▸ **Selected text**
%%

The island is a single plateau that rises up to 45 meters above sea level. This highest point is located in the middle of the island, where the remains of Tycho Brahe's castle and observatory are located. The landscape is fertile thanks to the soil and the mild climate for Nordic conditions. The soil is moraine clay and therefore well suited for agriculture. It is one of the northernmost places in Europe where it is possible to grow durum wheat (Triticum durum).

Unlike the relatively flat Danish islands of Amager and Saltholm, Ven rises from the Öresund with steep and dramatic coastlines. This makes the island easily visible from both Zealand and Scania, as well as from all ships that sail in and out of the Baltic Sea. Its southern coastline resembles the White Cliffs of Dover, Møns Klint and Cape Arkona, but owing to a higher degree of sand and lower of chalk, the 50 m cliffs are more yellow than white.

%%

▸ **Given information**
%%

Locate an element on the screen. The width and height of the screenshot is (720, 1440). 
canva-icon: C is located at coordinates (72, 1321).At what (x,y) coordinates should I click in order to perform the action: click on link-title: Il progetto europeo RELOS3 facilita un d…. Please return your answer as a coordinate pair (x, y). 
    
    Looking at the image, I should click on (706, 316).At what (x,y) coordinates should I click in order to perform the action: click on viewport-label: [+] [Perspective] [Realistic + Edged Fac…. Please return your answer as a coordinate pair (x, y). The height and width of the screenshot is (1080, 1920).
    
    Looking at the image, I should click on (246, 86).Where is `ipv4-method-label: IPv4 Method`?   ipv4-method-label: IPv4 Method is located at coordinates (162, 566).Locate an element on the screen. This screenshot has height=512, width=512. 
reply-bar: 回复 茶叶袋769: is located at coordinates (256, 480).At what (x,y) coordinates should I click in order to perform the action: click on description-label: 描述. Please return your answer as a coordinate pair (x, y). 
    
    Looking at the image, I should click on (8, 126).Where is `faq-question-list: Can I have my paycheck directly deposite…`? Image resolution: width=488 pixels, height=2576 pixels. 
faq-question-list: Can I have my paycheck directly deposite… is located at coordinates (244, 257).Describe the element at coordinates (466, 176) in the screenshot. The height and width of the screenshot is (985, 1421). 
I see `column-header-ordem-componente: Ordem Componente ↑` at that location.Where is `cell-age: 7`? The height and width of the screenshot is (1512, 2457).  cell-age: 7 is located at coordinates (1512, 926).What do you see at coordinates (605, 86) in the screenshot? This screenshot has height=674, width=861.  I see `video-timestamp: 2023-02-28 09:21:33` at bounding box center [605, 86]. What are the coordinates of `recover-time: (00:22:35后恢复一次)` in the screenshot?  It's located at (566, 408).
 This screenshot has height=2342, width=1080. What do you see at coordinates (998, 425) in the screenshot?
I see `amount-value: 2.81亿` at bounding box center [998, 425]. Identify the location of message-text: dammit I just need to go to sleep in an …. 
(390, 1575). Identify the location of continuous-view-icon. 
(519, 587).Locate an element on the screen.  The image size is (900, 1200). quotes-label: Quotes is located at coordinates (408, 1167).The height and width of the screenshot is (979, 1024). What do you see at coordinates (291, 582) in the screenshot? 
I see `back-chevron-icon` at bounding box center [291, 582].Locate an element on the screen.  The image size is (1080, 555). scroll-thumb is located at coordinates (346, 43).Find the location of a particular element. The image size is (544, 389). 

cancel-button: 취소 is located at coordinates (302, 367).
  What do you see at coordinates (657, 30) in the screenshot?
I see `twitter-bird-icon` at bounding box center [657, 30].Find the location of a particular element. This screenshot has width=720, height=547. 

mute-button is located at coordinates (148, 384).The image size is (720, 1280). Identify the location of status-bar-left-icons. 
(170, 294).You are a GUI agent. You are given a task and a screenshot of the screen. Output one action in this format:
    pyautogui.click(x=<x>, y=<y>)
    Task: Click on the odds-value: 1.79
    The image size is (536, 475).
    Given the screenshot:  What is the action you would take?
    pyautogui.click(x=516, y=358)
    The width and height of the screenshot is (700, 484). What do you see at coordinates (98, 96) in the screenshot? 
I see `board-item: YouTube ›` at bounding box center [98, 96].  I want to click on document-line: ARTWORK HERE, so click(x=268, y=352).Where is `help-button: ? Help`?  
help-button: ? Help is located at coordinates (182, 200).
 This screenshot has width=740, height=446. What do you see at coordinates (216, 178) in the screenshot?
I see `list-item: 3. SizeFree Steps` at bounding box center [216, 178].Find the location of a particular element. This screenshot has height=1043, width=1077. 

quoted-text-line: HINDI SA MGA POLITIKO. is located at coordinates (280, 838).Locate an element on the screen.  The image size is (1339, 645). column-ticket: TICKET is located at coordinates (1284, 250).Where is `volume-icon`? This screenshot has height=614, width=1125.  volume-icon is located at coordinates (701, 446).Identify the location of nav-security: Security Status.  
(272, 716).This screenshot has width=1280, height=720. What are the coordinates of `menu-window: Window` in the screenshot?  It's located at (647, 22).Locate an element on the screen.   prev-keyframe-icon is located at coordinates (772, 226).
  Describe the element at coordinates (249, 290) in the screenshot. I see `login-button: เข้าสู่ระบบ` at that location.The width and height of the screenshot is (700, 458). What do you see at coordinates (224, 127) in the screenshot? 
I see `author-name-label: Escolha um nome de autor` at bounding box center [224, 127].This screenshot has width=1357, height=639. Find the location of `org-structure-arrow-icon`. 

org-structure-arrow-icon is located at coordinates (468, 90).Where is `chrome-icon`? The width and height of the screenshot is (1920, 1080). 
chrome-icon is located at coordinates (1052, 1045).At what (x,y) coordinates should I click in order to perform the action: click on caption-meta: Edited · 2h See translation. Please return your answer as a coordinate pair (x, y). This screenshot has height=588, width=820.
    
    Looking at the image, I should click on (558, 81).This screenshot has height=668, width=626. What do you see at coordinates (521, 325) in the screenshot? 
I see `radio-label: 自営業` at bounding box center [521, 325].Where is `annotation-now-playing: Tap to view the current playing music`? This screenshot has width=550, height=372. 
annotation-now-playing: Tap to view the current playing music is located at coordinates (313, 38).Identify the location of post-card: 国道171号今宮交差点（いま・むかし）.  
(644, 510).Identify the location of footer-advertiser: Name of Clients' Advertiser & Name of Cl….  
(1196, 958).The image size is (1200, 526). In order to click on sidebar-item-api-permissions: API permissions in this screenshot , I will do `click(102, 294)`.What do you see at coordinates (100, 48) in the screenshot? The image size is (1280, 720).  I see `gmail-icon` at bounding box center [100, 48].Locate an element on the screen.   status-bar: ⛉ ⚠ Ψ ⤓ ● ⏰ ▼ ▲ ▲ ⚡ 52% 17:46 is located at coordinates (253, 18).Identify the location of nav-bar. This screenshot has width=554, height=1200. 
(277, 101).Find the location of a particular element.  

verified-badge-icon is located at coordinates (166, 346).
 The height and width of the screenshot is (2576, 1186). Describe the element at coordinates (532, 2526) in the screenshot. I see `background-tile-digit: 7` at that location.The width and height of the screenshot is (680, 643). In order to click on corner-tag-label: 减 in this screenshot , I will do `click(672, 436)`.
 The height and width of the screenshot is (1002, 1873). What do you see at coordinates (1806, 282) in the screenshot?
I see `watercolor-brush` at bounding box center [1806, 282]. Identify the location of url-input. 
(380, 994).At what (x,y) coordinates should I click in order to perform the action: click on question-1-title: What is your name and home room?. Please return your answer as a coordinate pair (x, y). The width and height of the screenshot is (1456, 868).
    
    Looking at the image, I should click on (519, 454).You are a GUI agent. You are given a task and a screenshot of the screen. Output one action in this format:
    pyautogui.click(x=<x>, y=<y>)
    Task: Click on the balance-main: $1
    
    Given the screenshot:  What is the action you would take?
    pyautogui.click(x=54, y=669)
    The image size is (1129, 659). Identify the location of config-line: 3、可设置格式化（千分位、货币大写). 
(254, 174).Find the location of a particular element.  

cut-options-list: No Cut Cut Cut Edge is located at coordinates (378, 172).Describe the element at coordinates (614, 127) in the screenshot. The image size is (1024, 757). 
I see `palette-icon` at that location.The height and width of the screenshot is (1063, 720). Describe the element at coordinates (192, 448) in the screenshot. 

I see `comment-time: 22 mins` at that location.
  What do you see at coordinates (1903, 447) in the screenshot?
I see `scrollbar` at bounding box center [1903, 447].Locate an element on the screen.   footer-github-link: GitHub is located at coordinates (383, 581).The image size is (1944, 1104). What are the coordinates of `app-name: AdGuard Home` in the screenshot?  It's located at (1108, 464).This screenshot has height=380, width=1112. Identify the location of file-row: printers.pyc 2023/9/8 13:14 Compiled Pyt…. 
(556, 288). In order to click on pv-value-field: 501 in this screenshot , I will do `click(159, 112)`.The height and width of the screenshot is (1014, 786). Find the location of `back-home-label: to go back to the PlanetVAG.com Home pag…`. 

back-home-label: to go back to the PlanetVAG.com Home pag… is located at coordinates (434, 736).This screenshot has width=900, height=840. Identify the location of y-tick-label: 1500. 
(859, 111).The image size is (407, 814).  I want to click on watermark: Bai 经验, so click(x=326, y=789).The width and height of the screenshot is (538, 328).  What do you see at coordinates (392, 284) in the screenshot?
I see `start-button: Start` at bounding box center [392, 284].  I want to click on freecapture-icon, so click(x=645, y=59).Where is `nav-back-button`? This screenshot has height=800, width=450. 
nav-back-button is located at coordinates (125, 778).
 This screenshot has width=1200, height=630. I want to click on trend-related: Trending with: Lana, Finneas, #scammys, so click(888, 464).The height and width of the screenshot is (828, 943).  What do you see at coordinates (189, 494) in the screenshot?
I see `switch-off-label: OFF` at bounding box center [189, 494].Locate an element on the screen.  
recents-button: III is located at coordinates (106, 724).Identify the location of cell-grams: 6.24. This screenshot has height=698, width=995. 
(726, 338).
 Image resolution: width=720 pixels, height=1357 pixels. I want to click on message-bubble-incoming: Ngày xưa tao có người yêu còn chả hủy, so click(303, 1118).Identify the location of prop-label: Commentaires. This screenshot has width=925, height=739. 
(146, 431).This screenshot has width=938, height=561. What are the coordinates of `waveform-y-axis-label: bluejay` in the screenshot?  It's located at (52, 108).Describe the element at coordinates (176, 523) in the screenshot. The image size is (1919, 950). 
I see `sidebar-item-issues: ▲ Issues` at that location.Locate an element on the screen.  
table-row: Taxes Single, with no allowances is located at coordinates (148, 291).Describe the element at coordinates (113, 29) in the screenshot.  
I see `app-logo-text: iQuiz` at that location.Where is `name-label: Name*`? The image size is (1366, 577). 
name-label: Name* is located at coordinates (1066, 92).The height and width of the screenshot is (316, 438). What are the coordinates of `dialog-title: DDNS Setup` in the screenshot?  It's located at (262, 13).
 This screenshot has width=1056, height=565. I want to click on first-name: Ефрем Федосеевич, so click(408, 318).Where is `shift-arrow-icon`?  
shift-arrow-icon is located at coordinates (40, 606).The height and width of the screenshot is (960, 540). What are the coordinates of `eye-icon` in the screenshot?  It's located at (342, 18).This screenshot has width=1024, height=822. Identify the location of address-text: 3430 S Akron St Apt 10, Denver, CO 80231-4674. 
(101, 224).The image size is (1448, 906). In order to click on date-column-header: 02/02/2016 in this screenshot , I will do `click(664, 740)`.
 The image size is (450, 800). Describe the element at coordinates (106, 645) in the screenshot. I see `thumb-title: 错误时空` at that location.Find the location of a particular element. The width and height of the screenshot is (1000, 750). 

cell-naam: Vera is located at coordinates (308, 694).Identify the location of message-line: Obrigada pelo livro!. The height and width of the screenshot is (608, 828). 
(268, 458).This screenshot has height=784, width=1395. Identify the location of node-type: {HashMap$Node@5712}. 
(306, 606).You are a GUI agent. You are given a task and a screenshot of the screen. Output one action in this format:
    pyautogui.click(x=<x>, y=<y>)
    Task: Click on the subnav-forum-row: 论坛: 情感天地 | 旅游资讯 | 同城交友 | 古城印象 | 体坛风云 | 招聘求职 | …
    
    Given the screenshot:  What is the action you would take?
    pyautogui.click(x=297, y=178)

%%

▸ **Task requirements**
(a) Answer these about the passage on the island of Ven:
(i) What kind of soil does the island have?
(ii) Which cereal grown there makes it one of the northernmost such places in Europe?
(iii) Why are the southern cliffs more yellow than white?
(b) Extend the passage about the island of Ven with a few more sentences, picking up right after its last sentence.
The rows have nothing to do with this.

▸ **Response list**
(a)
(i) Moraine clay.
(ii) Durum wheat (Triticum durum).
(iii) They contain a higher degree of sand and a lower degree of chalk.

(b)
Along the entire coast, the island drops steeply towards the sea where the Öresund meets a rocky beach. This steep coast is called Backafall. Ven's backafall is a nature reserve established in 1990. There are no large forests, but smaller stands of trees occur closest to the coast. Due to the slightly higher altitude, the climate on the island in general is similar to that of the lower terrain coastal areas around Öresund.

The island has three smaller fishing ports: Bäckviken (where small ferries depart to Landskrona), Norreborg and Kyrkbacken. The last is located on the south-western coast just beneath the old church Sankt Ibb. This coast is known as Backafall.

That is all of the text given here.